• [Problem statement]: Stopping right after the line with "Select the High Frequency row label", please reproduce the material below exactly from its first line.

——————

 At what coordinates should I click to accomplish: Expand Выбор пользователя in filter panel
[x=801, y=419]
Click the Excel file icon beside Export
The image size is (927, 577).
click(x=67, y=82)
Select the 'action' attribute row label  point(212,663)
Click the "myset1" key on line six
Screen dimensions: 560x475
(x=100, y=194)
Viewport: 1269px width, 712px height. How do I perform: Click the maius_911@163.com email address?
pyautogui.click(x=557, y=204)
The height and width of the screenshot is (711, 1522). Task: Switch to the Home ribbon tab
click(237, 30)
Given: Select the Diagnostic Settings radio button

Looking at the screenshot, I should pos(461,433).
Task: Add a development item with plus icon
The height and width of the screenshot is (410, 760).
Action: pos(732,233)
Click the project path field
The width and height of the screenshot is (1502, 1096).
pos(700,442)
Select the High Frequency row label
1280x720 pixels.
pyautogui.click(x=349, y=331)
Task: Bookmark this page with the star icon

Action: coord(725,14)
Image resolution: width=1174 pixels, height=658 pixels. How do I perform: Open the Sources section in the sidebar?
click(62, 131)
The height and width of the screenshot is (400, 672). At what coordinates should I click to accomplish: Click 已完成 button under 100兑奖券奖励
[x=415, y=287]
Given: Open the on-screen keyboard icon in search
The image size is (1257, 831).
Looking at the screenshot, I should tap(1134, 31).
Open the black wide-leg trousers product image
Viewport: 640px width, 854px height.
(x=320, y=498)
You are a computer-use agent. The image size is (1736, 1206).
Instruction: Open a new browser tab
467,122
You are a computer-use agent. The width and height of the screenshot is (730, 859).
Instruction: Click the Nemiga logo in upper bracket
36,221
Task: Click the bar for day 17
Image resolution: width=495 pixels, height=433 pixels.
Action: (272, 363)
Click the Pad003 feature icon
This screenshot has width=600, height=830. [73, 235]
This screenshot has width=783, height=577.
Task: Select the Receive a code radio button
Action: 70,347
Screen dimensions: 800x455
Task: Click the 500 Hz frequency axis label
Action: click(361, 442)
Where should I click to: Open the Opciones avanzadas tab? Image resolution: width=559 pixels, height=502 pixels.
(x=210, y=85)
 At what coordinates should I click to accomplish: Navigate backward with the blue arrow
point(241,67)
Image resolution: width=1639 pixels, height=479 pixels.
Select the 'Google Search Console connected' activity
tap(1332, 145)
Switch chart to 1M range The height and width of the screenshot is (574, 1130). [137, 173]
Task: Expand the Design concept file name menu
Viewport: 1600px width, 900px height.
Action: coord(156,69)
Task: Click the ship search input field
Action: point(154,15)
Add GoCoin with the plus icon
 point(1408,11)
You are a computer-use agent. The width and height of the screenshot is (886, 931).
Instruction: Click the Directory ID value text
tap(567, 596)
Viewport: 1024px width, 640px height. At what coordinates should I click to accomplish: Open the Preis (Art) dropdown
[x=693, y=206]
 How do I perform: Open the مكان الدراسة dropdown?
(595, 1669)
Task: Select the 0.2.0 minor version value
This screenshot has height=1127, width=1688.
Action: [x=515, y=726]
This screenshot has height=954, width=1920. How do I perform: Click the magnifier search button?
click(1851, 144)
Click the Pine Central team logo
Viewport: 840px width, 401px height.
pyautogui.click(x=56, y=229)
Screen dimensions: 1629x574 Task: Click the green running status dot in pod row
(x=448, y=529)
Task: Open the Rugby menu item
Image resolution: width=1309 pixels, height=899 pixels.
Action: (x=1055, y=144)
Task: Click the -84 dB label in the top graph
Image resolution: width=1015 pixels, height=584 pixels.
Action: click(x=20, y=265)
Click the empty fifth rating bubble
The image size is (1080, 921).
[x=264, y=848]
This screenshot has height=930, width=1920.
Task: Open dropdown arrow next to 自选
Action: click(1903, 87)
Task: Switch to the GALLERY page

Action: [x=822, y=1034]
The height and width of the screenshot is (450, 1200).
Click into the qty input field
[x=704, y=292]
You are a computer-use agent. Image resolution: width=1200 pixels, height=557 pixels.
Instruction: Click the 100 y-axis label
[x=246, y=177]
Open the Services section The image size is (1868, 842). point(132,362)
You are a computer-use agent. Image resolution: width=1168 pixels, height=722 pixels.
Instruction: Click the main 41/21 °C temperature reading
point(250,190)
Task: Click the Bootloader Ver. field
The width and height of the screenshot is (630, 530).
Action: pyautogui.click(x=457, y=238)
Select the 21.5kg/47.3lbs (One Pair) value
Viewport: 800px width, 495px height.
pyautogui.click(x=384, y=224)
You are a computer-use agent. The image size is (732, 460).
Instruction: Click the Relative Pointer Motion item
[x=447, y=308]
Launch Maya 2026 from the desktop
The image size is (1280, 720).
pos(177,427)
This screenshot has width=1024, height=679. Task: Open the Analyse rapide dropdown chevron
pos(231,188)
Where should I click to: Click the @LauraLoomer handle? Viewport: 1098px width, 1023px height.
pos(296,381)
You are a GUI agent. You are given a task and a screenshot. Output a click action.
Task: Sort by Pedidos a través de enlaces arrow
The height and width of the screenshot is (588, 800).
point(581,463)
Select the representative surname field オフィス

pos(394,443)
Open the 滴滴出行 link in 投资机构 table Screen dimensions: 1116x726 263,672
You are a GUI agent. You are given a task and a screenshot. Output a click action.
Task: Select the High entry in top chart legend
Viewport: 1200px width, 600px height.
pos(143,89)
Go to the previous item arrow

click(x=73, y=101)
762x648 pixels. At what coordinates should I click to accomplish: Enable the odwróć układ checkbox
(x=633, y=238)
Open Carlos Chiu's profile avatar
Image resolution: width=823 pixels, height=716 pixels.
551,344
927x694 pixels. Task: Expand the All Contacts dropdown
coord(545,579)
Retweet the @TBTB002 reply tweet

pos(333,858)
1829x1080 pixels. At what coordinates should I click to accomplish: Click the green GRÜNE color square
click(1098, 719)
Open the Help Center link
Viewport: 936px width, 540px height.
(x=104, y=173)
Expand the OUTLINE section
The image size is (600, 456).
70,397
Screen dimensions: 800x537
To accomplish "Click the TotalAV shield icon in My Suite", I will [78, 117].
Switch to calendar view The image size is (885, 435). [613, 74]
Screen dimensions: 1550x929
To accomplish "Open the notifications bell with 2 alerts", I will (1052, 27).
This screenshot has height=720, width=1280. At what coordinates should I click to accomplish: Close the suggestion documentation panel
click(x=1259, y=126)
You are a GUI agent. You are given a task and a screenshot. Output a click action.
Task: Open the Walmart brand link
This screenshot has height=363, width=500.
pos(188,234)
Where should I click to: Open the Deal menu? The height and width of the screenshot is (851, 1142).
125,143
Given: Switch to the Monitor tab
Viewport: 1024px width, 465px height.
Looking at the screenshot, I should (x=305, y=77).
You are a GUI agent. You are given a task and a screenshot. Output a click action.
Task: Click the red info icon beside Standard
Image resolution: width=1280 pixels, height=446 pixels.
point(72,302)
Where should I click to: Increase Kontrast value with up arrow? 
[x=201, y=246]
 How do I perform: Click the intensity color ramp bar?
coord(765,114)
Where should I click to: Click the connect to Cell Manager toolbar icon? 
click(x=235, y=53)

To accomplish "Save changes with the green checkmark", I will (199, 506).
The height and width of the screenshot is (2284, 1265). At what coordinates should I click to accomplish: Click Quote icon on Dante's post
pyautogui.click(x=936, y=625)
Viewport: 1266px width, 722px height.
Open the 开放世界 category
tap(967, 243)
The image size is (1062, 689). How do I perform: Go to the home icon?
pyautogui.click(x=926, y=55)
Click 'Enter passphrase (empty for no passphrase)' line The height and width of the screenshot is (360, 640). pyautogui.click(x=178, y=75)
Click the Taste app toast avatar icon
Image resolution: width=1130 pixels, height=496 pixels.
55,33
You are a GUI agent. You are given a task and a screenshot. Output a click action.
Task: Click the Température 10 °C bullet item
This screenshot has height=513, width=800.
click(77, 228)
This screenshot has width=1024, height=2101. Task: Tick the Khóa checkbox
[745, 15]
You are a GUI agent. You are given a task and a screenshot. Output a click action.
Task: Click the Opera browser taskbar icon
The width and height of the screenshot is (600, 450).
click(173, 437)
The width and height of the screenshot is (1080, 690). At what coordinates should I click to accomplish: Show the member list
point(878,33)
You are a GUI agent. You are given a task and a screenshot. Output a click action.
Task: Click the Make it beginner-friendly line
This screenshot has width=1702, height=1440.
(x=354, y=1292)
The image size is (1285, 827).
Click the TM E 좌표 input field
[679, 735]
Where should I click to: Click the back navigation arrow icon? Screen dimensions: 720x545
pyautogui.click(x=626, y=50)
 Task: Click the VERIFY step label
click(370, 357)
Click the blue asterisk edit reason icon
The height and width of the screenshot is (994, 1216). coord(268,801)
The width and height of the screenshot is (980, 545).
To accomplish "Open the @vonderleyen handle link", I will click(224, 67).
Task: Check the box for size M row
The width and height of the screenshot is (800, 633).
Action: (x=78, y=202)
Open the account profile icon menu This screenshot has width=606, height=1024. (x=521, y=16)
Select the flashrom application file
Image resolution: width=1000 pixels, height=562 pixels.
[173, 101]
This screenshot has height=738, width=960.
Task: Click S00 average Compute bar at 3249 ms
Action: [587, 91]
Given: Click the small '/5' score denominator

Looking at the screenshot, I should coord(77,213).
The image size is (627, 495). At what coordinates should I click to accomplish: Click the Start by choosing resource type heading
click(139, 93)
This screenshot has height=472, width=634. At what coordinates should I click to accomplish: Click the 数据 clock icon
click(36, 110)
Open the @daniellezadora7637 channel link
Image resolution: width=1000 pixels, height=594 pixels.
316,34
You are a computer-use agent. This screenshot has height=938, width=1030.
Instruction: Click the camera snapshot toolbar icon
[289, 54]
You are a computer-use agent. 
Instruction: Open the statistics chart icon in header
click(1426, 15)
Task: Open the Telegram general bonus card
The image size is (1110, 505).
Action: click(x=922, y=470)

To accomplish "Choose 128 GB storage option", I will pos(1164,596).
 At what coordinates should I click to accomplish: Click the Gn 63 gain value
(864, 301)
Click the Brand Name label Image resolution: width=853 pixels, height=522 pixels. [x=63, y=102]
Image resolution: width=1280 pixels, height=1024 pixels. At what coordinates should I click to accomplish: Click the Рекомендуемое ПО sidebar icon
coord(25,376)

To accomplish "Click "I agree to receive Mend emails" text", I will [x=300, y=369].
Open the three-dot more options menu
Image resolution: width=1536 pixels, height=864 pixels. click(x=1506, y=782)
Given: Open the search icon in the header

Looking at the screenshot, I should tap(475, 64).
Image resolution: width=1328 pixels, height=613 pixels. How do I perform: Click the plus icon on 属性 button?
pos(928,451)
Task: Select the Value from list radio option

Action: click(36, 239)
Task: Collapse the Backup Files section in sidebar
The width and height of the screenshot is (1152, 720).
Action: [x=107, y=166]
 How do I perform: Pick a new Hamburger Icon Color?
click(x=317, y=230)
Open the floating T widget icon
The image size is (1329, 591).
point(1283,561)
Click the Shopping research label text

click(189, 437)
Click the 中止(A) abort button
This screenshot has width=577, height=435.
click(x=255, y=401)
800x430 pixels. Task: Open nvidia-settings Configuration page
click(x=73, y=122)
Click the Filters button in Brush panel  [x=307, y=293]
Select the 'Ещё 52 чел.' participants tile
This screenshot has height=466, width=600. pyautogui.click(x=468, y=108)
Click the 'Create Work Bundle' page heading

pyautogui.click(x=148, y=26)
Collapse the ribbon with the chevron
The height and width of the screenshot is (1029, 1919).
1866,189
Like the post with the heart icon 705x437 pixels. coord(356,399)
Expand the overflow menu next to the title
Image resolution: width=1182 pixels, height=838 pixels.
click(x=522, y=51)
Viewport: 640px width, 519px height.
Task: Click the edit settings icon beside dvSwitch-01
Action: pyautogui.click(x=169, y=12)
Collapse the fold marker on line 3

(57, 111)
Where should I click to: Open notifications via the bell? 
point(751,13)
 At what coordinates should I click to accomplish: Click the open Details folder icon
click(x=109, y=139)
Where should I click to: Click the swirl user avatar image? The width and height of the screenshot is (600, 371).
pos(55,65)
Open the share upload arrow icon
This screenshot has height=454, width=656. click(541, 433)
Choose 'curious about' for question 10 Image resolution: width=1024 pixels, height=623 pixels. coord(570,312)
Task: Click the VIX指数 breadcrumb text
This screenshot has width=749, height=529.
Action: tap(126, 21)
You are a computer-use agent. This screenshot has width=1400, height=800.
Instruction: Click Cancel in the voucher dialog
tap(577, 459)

——————

• [Reply to the task]:
 At what coordinates should I click to accomplish: Expand Выбор пользователя in filter panel
[x=801, y=419]
Click the Excel file icon beside Export
The image size is (927, 577).
click(x=67, y=82)
Select the 'action' attribute row label  point(212,663)
Click the "myset1" key on line six
Screen dimensions: 560x475
(x=100, y=194)
Viewport: 1269px width, 712px height. How do I perform: Click the maius_911@163.com email address?
pyautogui.click(x=557, y=204)
The height and width of the screenshot is (711, 1522). Task: Switch to the Home ribbon tab
click(237, 30)
Given: Select the Diagnostic Settings radio button

Looking at the screenshot, I should pos(461,433).
Task: Add a development item with plus icon
The height and width of the screenshot is (410, 760).
Action: pos(732,233)
Click the project path field
The width and height of the screenshot is (1502, 1096).
pos(700,442)
Select the High Frequency row label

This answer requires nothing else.